Authentication - is a process which confirms a user's identity. We make sure that they are authentic, that they are who they say they are.

Credentials are the thing that you use to prove that you are who you say you are.
Authentication factors:
- Knowledge - something the user knows (eg. password, pin, mother’s maiden name)
- Ownership - something the user has (a key, badge, ticket, credit card)
- Inherence - something the user is (inherit an attribute). Examples: fingerprint, voice, the way you look
Usernames should be unique to your website. Email is a way to guarantee that.
When getting a user’s password use an input form of the type “password” so it can use dots instead of showing the password’s characters
- <input type=”password” name=”user_password” />
Avoid putting background images on username and password fields, and don't prevent the user or JavaScript from pasting values into those fields.
- Password managers will add background images on those fields, and then user can click on them in order to activate the password manager and access their passwords via paste.
Prevent enumeration - testing for valid user names by trial and error
- Don't return different messages when an incorrect username or password is provided

Multi-factor or 2-factor authentication - use 2+ of the 3 factors.
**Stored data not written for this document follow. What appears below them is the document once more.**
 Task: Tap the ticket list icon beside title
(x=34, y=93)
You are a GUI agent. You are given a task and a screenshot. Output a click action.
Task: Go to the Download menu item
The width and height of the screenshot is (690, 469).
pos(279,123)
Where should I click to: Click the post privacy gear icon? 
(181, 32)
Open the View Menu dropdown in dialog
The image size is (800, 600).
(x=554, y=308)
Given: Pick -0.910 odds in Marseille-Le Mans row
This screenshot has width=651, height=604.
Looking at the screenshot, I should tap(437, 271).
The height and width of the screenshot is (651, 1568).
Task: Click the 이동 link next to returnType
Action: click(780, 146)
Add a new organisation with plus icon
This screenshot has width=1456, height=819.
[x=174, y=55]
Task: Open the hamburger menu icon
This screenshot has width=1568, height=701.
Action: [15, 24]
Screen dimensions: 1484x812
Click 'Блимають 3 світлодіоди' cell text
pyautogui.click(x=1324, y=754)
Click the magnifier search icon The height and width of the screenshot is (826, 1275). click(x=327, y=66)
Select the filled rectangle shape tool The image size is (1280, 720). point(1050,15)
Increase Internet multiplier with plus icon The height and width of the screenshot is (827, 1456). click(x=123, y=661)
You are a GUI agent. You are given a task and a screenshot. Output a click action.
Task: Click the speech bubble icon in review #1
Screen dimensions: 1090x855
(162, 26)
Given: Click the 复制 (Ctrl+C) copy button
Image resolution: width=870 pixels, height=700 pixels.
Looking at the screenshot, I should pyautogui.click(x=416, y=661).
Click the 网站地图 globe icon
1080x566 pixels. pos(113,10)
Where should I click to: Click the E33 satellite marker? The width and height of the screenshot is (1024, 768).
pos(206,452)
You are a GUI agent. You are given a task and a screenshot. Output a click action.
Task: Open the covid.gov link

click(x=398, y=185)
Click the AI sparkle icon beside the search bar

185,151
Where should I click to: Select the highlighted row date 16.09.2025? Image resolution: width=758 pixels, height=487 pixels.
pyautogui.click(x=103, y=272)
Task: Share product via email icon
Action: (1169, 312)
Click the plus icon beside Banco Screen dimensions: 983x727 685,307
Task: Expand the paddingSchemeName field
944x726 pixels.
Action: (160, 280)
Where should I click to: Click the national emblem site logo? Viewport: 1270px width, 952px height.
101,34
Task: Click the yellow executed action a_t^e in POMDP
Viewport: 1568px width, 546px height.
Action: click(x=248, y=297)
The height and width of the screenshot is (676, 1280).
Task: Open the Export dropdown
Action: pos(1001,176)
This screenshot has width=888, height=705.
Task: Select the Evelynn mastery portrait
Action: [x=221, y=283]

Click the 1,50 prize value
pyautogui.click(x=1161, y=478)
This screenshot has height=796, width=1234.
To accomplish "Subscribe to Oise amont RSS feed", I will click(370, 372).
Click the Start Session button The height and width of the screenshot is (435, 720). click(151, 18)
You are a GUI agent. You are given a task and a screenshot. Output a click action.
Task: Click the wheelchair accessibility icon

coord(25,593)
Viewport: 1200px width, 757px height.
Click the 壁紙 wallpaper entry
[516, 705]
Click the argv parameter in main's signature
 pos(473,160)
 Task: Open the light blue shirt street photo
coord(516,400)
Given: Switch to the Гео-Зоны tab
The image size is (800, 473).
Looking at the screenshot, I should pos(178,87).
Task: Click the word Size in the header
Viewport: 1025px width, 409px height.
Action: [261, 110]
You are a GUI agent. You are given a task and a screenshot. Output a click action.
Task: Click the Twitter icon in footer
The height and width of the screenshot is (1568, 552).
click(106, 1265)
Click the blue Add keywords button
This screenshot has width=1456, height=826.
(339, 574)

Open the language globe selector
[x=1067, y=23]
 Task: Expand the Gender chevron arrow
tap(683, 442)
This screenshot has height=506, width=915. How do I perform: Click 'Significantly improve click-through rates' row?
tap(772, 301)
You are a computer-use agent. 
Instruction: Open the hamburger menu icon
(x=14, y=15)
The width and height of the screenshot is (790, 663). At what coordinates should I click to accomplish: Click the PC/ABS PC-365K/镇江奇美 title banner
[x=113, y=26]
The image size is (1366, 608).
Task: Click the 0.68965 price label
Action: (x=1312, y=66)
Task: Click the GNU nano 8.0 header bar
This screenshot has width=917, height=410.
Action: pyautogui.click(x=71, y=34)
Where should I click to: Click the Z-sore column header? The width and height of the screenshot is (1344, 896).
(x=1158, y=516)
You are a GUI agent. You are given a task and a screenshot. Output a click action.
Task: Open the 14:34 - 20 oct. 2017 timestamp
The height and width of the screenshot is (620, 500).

Each must be from different factors (listed above). Can’t be from the same factor (knowledge only)
- ATM cards use 2 factor authentication - the card and the pin.
- Typical ways to verify a factor: SMS Text, software authenticator, hardware authenticator
- Popular services for doing MFA - Twilio, Nexmo, TeleSign
- SW Authenticators: Google Authenticator, Microsoft Authenticator, LastPass Authenticator, Authy
- HW Authenticators: insert HW (usually a USB device) which generates unique code: YubiKey, Google Titan, Thetis
One great resource for finding all of the websites that implement some form of multi-factor authentication is twofactorauth.org.
This service helps users to implement multi-factor authentication for themselves: lockdownyourlogin.com or https://stopthinkconnect.org/campaigns/lock-down-your-login

Never store passwords in plaintext. Use one-way hashing. Store the hashed password in the DB
Hashing algorithms for passwords:
- MD5, SHA-1 used to be used but it is now considered unsafe
- SHA-2 which can be known as SHA-256 or 512.
- Blowfish, sometimes called bcrypt. Blowfish/bcrypt:
  - it's free.
  - it is a one-way algorithm.
  - it can be upgraded strengthened while still using Blowfish.
Implement timing and throttling: slow down login pages and wait some time before next attempt is allowed.
Deny certain IP addresses.
Rainbow tables: precomputed tables of password hashes for each of the hashing algorithms.
Salted passwords: Salt is additional data that's added to the password before encryption. So instead of just encrypting the password, you put a string in front of it.
- Make salts unique by adding something like the $username
- Could be a random string.
- Store the salt strings in a database.
- Use bcrypt which has embedded passwords

NIST Digital Identity Guidelines has great info on password requirements
Check for your accounts breached via https://haveibeenpwned.com/
- Provides an API to verify if a password has been previously compromised.